── ENTRIES SUPPLIED ──

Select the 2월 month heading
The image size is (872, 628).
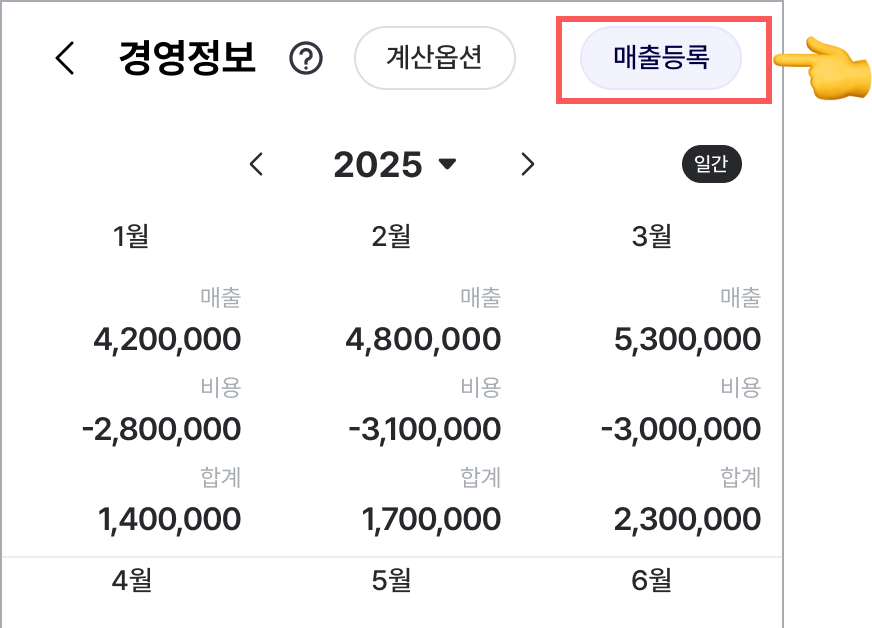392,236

───
── ENTRIES SUPPLIED ──

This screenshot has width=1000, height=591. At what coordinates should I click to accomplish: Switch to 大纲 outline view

───
── ENTRIES SUPPLIED ──

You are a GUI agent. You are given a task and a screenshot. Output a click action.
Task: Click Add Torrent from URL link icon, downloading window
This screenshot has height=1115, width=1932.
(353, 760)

───

:: WHAT TO DO ::
Please count the lines above that contain the word "screenshot", and reply with only the number.

:: EXERCISE RESPONSE ::
3